◆ **課題文**:
= = = = = = =
社長「まずこの列車のフリーパスを認証してもらわなあかんねんけど」
僕「はい」
社長「ベーテくん、ほな頼んだで
僕「え、は……は、ハイ」



 その時僕は理解した。や、やべえ。交渉事とか全部頼られるぞこれは!?


僕「あ……あの、前に来られた時はどうしたんですか?」
社長「ガイドさんや息子がやってくれた。何をせなあかんかは大体憶えてるねんけどな。だから、細かいことは君がやって



 ……や、やらいでか!
 ヘルプセンターのお姉さんから認証してもらえる場所を聞き出し、すぐ近くにあったその場所に三人で向かう。しばらく列に立ってると、僕達の番が来た。代表して受付の前に立つ。


受付のお兄さん「ぺらぺらぺらぺら(ドイツ語)」
僕「Sorry, English alright? (すみません、英語大丈夫ですか?)」
お兄さん「Yes. How can I help you (ええ。ご用件は何でしょう?)」



 お兄さんの流暢な英語に感動的なまでの安堵を覚えたのを憶えている。
 考えてみれば当然のことなのだが、ここで僕は初めて「ドイツ、なんとかなりそうだ」と思ったのだった。
 認証を終え、更にはエッセンまでの列車とスケジュールまで貰うことに成功し、意気揚々と列車に向かう。

 乗ったのはICE(Inter City Express:都市間高速列車)



 残念ながら座ることはできなかったが、中心辺りに四人で座れるテーブル席のような物があった。
= = = = = = =
◆ **記述問題 1**:
ドイツでの列車の旅を描いた課題文の内容を、二文でまとめなさい。
◆ **記述問題 2**:
課題文のうち、「その時僕は理解した。や、やべえ。交渉事とか全部頼られるぞこれは!?」から「た。代表して受付の前に立つ。」までを、両端を含めてそのまま書き写しなさい。
次の記録は、課題文とは別の出典から取られたものである。

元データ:
= = = = = = =
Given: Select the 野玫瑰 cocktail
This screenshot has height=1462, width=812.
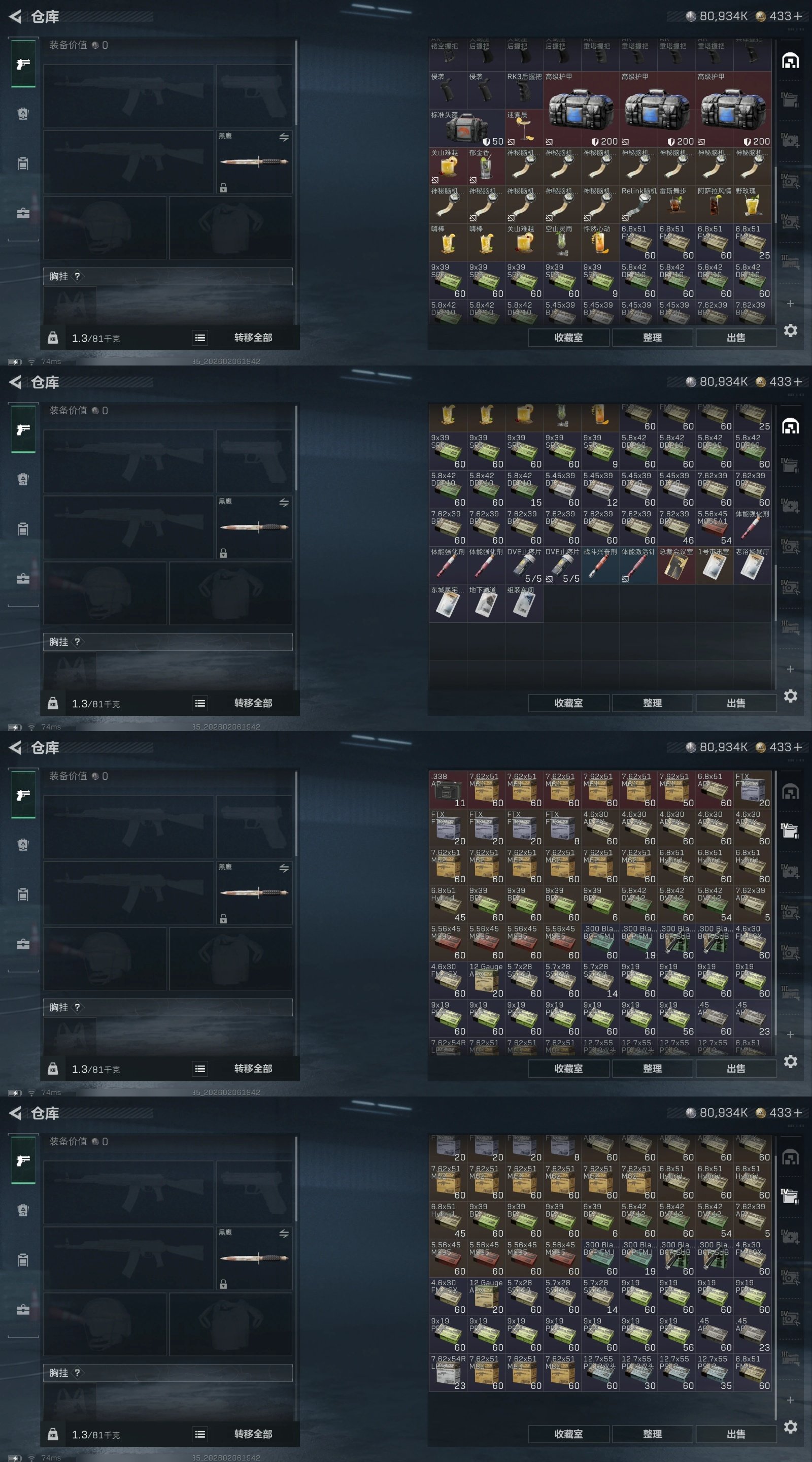Looking at the screenshot, I should tap(753, 204).
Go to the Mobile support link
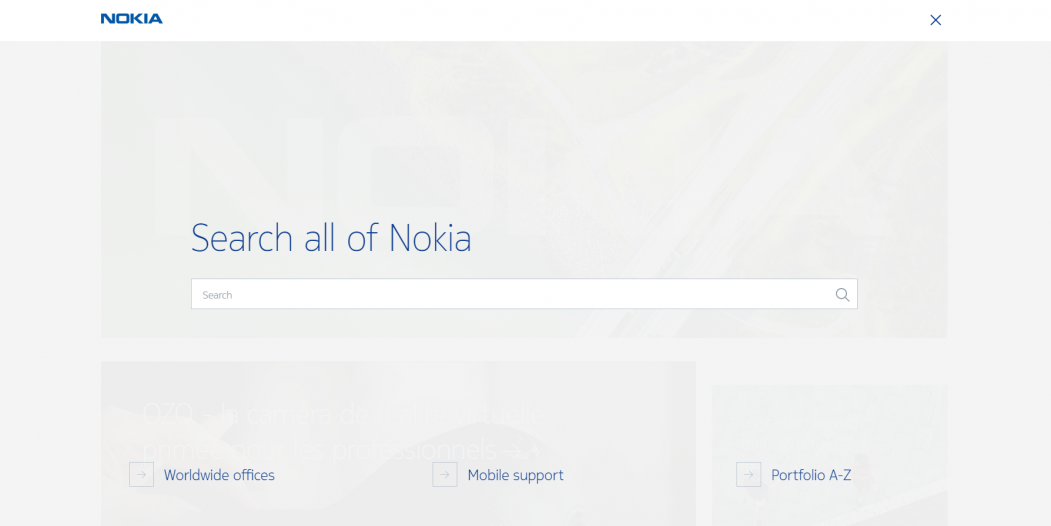This screenshot has width=1051, height=526. coord(515,475)
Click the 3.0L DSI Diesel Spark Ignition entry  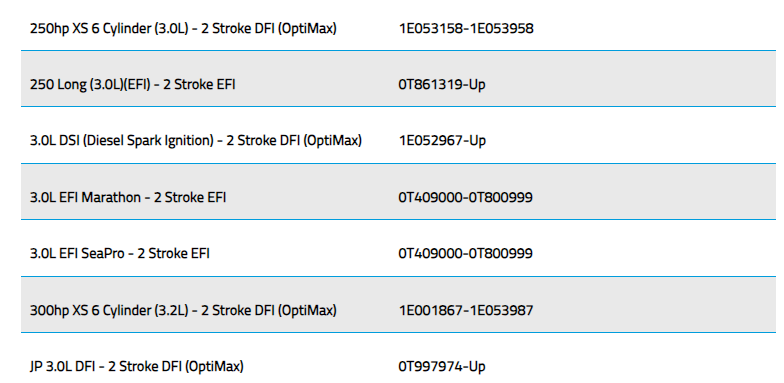[196, 140]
= = = = = = =
◆ **解答全文 1**:
列車のフリーパスの認証を社長から任された「僕」は、ヘルプセンターで認証の場所を聞き出して受付に立ち、受付のお兄さんに英語が通じたことに大きな安堵を覚えた。認証を終えたうえにエッセンまでの列車とスケジュールも受け取ることに成功し、意気揚々とICEに乗り込んだ。

◆ **解答全文 2**:
その時僕は理解した。や、やべえ。交渉事とか全部頼られるぞこれは!?


僕「あ……あの、前に来られた時はどうしたんですか?」
社長「ガイドさんや息子がやってくれた。何をせなあかんかは大体憶えてるねんけどな。だから、細かいことは君がやって



 ……や、やらいでか!
 ヘルプセンターのお姉さんから認証してもらえる場所を聞き出し、すぐ近くにあったその場所に三人で向かう。しばらく列に立ってると、僕達の番が来た。代表して受付の前に立つ。